NH won in 1/3rd of his seasons in Pittsburgh. Cherington won in 1/4 of his seasons in Boston. A fact you continue to not address.
He did not leave this organization in the dumpster, at all. He left a bunch of tradeable assets, a budding star in Reynolds, great prospects in Hayes/Cruz/Keller. He had a good 2019 draft. You're talking up prospects like Burrows. Who drafted them?
You really have brainworms about Huntington. He isn't great but he did well here. A B/B+ job but ultimately needed to go. Jury's still out on whether or not Cherington will do better. Thus far he has done a good job on the easy part - bottoming out and starting to build back up. Good returns on most of our main assets, aside from holding onto Bell a year too long. Sometimes the main piece hasn't worked out but the secondary guys have (e.g., Marcano vs. Suwinski in the Frazier trade). His faith in Marin may be starting to bear fruit...the pitching looks much better this year.
He also won a WS in 2013 w/Boston. Let's gloss over that fact. Or these tidbits:
From December 12, 2005, through January 19, 2006, he served as the Red Sox' co-general manager with
Jed Hoyer during Epstein's absence from the team,
[6] with club president/CEO
Larry Lucchino and veteran former Major League GM
Bill Lajoie also playing key roles during that period. After Epstein's return, Cherington became vice president, player personnel, through January 2009, then senior vice president and assistant GM from 2009 through his promotion to general manager after the 2011 season.
[5]
Cherington inherited a
team that had tumbled out of contention for a division championship or
wild card postseason appearance with a disastrous, 7–20
record during September 2011. The slide cost eight-year
manager Terry Francona his job and occurred as Epstein was negotiating to join the
Chicago Cubs as their president of baseball operations.

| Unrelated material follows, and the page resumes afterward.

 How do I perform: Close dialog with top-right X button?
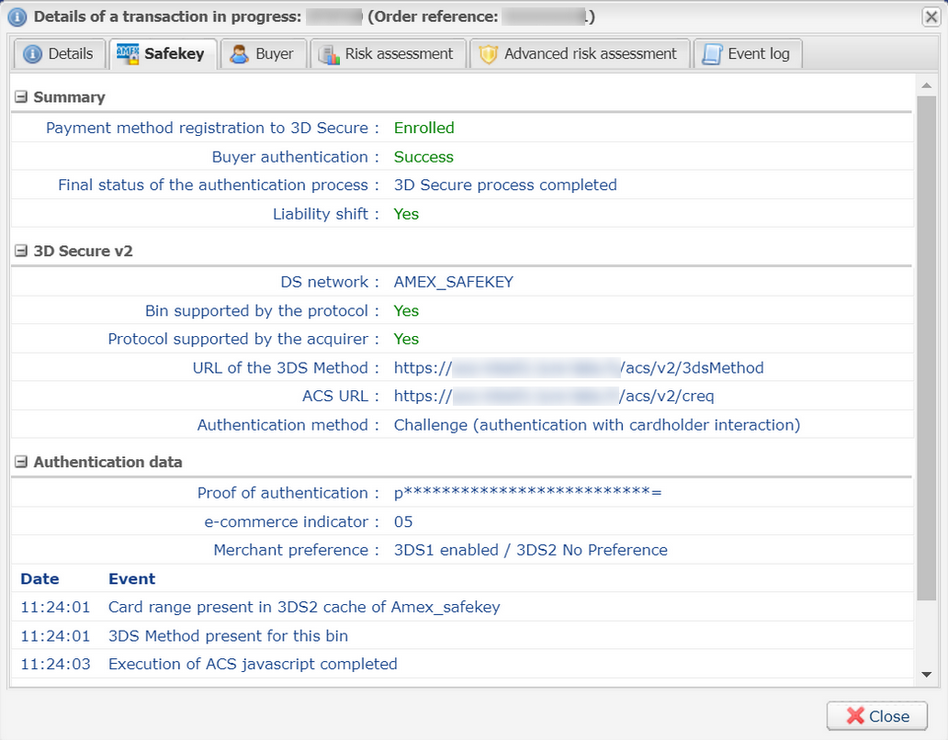[x=930, y=16]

[7] Cherington's first major assignment after succeeding Epstein was to find a successor to Francona, but his final candidates were rejected by Boston's ownership and CEO Lucchino in favor of former
Texas Rangers and
New York Mets manager
Bobby Valentine[8] — out of the Majors since
2002, although he had managed the
Chiba Lotte Marines of
Nippon Professional Baseball and served as a television analyst on
ESPN since.
How about the 2018 title, which featured a corps of players that were mostly there because of Cherington:
However, Cherington left behind a group of young players (
Xander Bogaerts,
Mookie Betts,
Brock Holt,
Eduardo Rodríguez,
Blake Swihart,
Travis Shaw,
Henry Owens,
Christian Vázquez, and others) as a potential core of their 2016 team.
[14] Much of this core that Cherington acquired contributed heavily to the Red Sox's
2018 championship
And guess what? He's here, operating with a payroll that is so utterly pathetic, the fact that we're not in last, is a win.

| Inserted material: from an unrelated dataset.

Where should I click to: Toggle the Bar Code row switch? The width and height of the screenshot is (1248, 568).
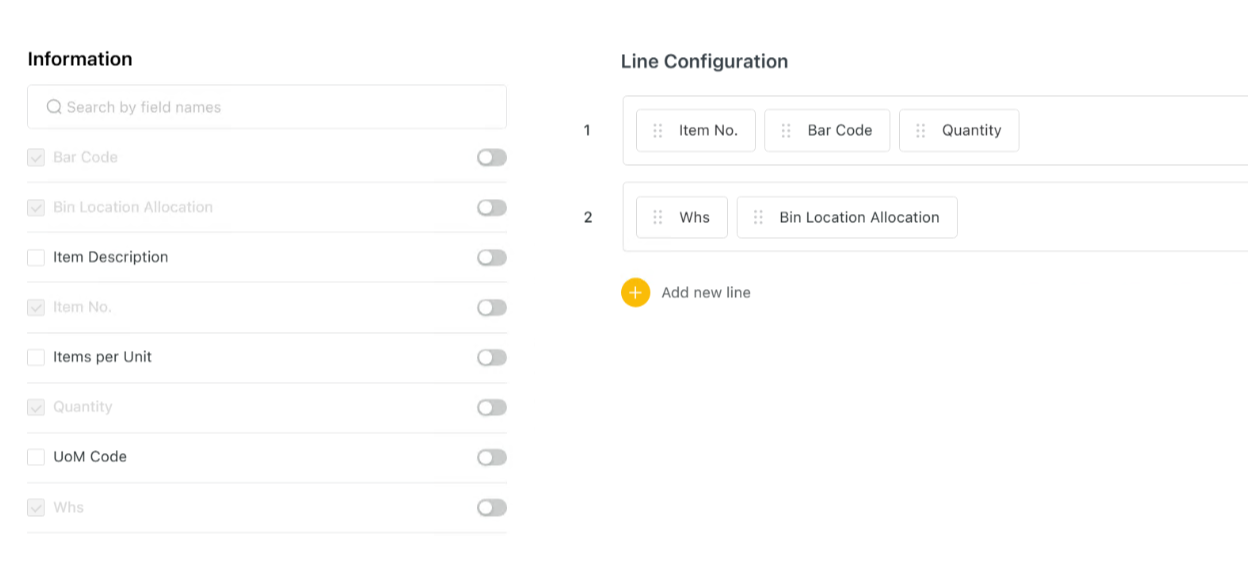pyautogui.click(x=491, y=158)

Some of the regulars here are whining and moaning about the ML roster, which is asinine for numerous reasons.
Huntington didn't win until his 6th year. YEAR 6.
We're in May of year 3 for Cherington and already have at worst a top 5 minor league system in baseball, with most having us better than that. That's a fact. So, judging Cherington in the negative at this point is absurd and illogical and quite frankly disingenuous.
Others have lamented at how bad the ML roster is without stating the obvious, which is the payroll is astronomically lower than what the previous GM had to work with for much of his time. Let that sink in. Astronomically lower, and even when Nutting spent upwards of 9 figures, it was still below average in the league. And we're operating on what, half that now?
Oh, he hasn't hit on anyone with a max salary of 2-3M per, with most "FA" signings being league minimum castoffs, because that's all he's been allowed to spend to date. By all means, how is Baltimore doing with a shit payroll? Oakland, Miami, etc, etc?
And yet, Ben Gamel is hitting 300/800+ OPS, for what? 1.8M? That's a huge win.
Jose Quintana? 2M and he's a 2.70 ERA/3.72 FIP guy thus far. That kind of production at 2M dollars per year is a massive win. It would have been a massive win 20 years ago at that price.
How about David Bednar? Name 5 closers you'd start to build w/ before him. I'll wait.
Jack Suwinksi and Castillo have looked like at least useful bench/depth options with the potential to maybe become decent regulars. Obviously they are still young and could go in either direction but both were lotto ticket trade acquisitions.
And again, most of the premium talent Cherington has brought into the system hasn't yet reached the ML level so that factors into why waiting and giving him the same timeline that his predecessor got, is logical.
Huntington's Pirates sucked ass in year 3. They sucked ass in year 4 and it wasn't until year 5 they got close to .500.
If we're losing 90+ games 2-3 years from now, I'll be right up with the rest of the gang screaming for a new GM, although at this point, we really should be running Nutting out of town before anyone. That's a pipe dream it seems.